I know that the numbers are in the right range but I don't know if it would be better to increase one or decrease one. I would like to do one batch with OMH and would like to know how much honey ppo and how much oatmeal. I am sure that I have seen this before but for the life of me I can't remember where. I also would like to make a fisherman's soap and dirt soap and would like to know if anyone knows of a good place to get these from. I have made a few batches of soap that didn't really do so well (I have since gotten new scales and some other stuff). So although I don't have any fancy oils I would like to make a nice soap to give to people. The first batch I made was with goats milk and it turned out better than the other batches that I have tried and I have read about how difficult they can be (that is why I want to start on this one now incase I have to redo it). Any help would be greatly appreciated.


----------



## MullersLaneFarm (Jul 23, 2004)

That will make a lovely soap. Use 5%-7% superfat.

Remember that honey will overheat a soap, so you don't need to insulate this one! I use a couple teaspoons of honey ppo although a tablespoon ppo isn't too much!

For oatmeal, I use oatmeal baby cereal. Don't use the Quick Oats!! You'll end up with mush!! I find regular and steel-cut oatmeal too scratchy in the finished bar. Oatmeal baby cereal is hard to tell from collidial oatmeal. About 1 tablespoon ppo.


----------



## SoINgirl (Aug 3, 2007)

Thank you sooo much  . You are so very helpful, I see you around here and on other websites too.


----------



## swamp_deb (Jan 9, 2004)

Your recipe looks good, that soap should be hard as a rock so it should last a long time. You don't need fancy oils to make a great soap. I personally love a goat milk, honey and oats with no added fragrance, so do a lot of customers.

Good luck with your Christmas soaps!

Oh yeah, Cyn is a big help and encourager.


----------



## Jillis (Sep 11, 2005)

What is "ppo", please?


----------



## halfpint (Jan 24, 2005)

Jillis said:


> What is "ppo", please?


ppo is "per pound oil"

I've found peppermint soap (using peppermint essential oil for the scent) is a big hit at Christmas.

Dawn


----------



## kesoaps (Dec 18, 2004)

Am I the only one who never looks at those soap calc numbers?

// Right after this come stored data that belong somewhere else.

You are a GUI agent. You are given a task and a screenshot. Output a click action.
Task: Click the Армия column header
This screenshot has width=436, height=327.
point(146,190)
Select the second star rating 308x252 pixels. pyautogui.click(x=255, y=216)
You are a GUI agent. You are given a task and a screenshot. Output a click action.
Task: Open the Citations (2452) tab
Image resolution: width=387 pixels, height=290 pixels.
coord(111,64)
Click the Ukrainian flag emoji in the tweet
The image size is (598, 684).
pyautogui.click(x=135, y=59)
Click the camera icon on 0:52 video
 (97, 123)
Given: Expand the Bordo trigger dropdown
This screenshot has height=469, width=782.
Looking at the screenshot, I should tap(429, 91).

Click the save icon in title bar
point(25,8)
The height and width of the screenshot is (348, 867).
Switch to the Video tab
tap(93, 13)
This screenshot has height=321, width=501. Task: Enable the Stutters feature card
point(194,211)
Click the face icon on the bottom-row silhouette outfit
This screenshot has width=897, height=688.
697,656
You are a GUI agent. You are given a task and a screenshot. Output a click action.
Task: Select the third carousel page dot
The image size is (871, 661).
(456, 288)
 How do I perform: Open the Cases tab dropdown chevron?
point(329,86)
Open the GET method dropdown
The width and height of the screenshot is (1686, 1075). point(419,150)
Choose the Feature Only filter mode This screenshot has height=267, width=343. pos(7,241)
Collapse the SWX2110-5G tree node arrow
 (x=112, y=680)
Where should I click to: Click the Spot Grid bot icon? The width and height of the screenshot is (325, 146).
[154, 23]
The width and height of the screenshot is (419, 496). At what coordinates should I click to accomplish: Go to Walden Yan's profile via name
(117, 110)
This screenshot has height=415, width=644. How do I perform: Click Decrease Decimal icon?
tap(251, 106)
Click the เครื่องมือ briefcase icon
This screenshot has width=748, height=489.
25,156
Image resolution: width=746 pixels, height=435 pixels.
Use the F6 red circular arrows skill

I like the looks of that recipe. You could do all sorts of recipes with them; all lard, lard/coconut, tallow/coconut, add a little castor and olive... Lots of playing around to see what you like best.


----------



## SoINgirl (Aug 3, 2007)

Thank you all so much, you are very incouraging. For the other soaps that I want to do I figured I would change it up a bit, and then add some EOs or FOs. I can't wait to play  .


----------



## Chickadee_42us (Jan 24, 2003)

so how much did this recipe make?

Kesoaps - you state you never look at the charts. How do you determine the amount of lye to use? I know - experience!!!  Hopefully, I'll get there.


----------



## Jen H (Jun 16, 2004)

Oh, there's a difference between using the calculators to determine how much lye to use and looking at the hardness, conditioning, cleansing, etc.... numbers. 

I use lye calculators on a regular basis, but I very rarely look at the part of the charts that tell me the hardness, cleansing, bubbly, whatever numbers. Part of that is experience gained from using all sorts of different oils and paying attention to what those oils do in soap - using my techniques, my equipment, and my recipes.


----------



## Chickadee_42us (Jan 24, 2003)

Oh - sorry Jen, I did not realize that was the 'chart' she was referring too! Thank you for the update, I truly appreciate it, I did not even recognize their qualities - that just makes this whole thing more interesting!


----------



## MullersLaneFarm (Jul 23, 2004)

kesoaps said:


> Am I the only one who never looks at those soap calc numbers?


I don't look at the soap calc numbers but I do like playing around with the fatty acid percentages by themselves. When I was expermenting with various oils I made a lye calculator with Excel and plugged in the mean fatty acid percentage. That way I could play around with different fatty acid % of the recipes.

The online soap calc was based from my excel sheet (with permission as long as it was kept free)


----------



## RedTartan (May 2, 2006)

halfpint said:


> ppo is "per pound oil"
> 
> I've found peppermint soap (using peppermint essential oil for the scent) is a big hit at Christmas.
> 
> Dawn


I'd like to make some peppermint soap, but I've heard you shouldn't use it as a body soap because if the peppermint comes into contact with--erm... sensitive areas it can cause uncomfortable tingling/burning. Is that true?

Thanks,

 RedTartan


----------



## halfpint (Jan 24, 2005)

RedTartan said:


> I'd like to make some peppermint soap, but I've heard you shouldn't use it as a body soap because if the peppermint comes into contact with--erm... sensitive areas it can cause uncomfortable tingling/burning. Is that true?
> 
> Thanks,
> 
> RedTartan


I would presume it would be true, we usually use it for hand soap, occasionally I've used it for face soap and washing hair, and it does tingle, which doesn't bother me in those areas.
Dawn


----------



## cayenne47 (Nov 7, 2004)

I found some gingerbread scented oil one year and used that in my christmasy soaps...sold outAnd please dont ask, i dont remember where lol, but it sure smelled wonderful.


----------